1. At aerodromes where ATC service is provided and where lights are centrally controlled, the

lights of one runway shall remain lighted after take-off as long as is considered necessary

for the return of the aircraft due to an emergency occurring during or immediately after

take-off.

2. At aerodromes without ATC service or without centrally controlled lights, the lights of one

runway shall remain lighted until such time as would be required to reactivate the lights in

the likelihood of the departing aircraft returning for an emergency landing, and in any case

not less than fifteen minutes after take-off.

3. Where obstacle lighting is operated simultaneously with runway lighting, particular care

should be taken to ensure that it is not turned off until no longer required by the aircraft.

(iii) Flight plans (6)

Ans: Flight plan: Specified information provided to air traffic services units, relative to an

intended flight or portion of a flight of an aircraft.

Flight plans are documents filed by pilots or a Flight Dispatcher with the local Civil

Aviation Authority prior to departure. Flight plan format is specified in the ICAO Doc 4444. They

generally include basic information such as departure and arrival points, estimated time en route,

alternate airports in case of bad weather, type of flight (whether instrument flight rules or visual

flight rules), the pilot's information, number of people on board and information about the aircraft

itself. In most countries, flight plans are required for flights under IFR, but may be optional for

flying VFR unless crossing international borders.

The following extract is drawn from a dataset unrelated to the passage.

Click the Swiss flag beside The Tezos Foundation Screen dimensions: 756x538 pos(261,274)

Flight plans are highly recommended, especially when flying over inhospitable areas, such

as water, as they provide a way of alerting rescuers if the flight is overdue. In the United States and

Canada, when an aircraft is crossing the Air Defense Identification Zone (ADIZ), either an IFR or a

special type of VFR flight plan called a DVFR flight plan must be filed (the "D" is for Defense).

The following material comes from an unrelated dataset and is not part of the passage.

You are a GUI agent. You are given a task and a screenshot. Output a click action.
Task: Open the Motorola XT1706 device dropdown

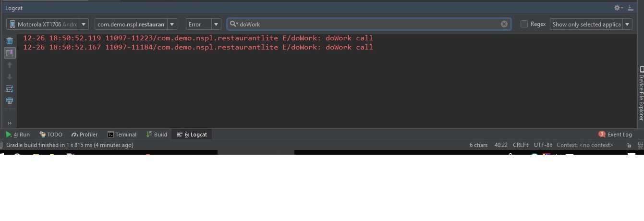[48, 24]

For IFR flights, flight plans are used by air traffic control to initiate tracking and routing

services. For VFR flights, their only purpose is to provide needed information should search and

rescue operations be required, or for use by air traffic control when flying in a "Special Flight Rules

Area".

Contents of a Flight Plan: The ICAO FPL form shall be used for the purpose of completing a flight plan prior to

departure or, in case the flight plan is submitted by telephone or tele-fax, the sequence of items in

the flight plan form shall be strictly followed.

The following information shall be included in the flight plan:

Aircraft Identification

Flight rules and type of the flight

Number of aircraft, type of aircraft and wake turbulence category

Equipment

Departure aerodrome

Estimated off-block time

Cruising speed

Level

Route

Destination aerodrome and total estimated elapsed time

Alternate aerodrome(s)

Endurance

Persons on board

Survival equipment

Pilot in command

Other information

If a flight is to cross a Finish state border, details of the entire flight to the destination

aerodrome shall be submitted in the flight plan.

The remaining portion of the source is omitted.